»»

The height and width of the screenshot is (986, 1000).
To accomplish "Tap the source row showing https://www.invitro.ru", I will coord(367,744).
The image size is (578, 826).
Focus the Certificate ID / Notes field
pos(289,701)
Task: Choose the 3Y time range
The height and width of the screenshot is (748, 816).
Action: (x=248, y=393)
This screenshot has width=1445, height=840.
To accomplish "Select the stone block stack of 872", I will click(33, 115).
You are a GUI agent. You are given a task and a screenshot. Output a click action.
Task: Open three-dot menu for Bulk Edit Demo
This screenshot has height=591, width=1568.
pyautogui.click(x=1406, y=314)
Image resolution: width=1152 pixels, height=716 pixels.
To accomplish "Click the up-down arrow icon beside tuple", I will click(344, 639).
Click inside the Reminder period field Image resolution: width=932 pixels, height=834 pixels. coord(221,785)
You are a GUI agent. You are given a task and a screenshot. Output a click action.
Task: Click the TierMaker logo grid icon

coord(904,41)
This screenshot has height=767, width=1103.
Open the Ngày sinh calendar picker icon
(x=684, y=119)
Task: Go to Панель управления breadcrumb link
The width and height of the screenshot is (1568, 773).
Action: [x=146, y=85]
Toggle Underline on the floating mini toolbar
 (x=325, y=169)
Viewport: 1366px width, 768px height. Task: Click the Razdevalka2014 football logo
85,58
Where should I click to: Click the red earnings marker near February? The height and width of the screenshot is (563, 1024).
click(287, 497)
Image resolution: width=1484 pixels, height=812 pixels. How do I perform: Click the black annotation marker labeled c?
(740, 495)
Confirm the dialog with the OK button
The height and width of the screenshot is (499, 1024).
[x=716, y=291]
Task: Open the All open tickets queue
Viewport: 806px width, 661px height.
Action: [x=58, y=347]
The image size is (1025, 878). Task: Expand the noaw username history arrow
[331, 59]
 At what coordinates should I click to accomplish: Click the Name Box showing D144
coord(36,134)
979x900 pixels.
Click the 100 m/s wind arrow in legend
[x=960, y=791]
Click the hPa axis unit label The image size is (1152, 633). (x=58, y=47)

««

» **What the task asks**
Give back every line from the beginning of the records through the line holding "This screenshot has width=1445, height=840.", exactly as it reads, and leave out the rest.

» **Result for this task**
The height and width of the screenshot is (986, 1000).
To accomplish "Tap the source row showing https://www.invitro.ru", I will coord(367,744).
The image size is (578, 826).
Focus the Certificate ID / Notes field
pos(289,701)
Task: Choose the 3Y time range
The height and width of the screenshot is (748, 816).
Action: (x=248, y=393)
This screenshot has width=1445, height=840.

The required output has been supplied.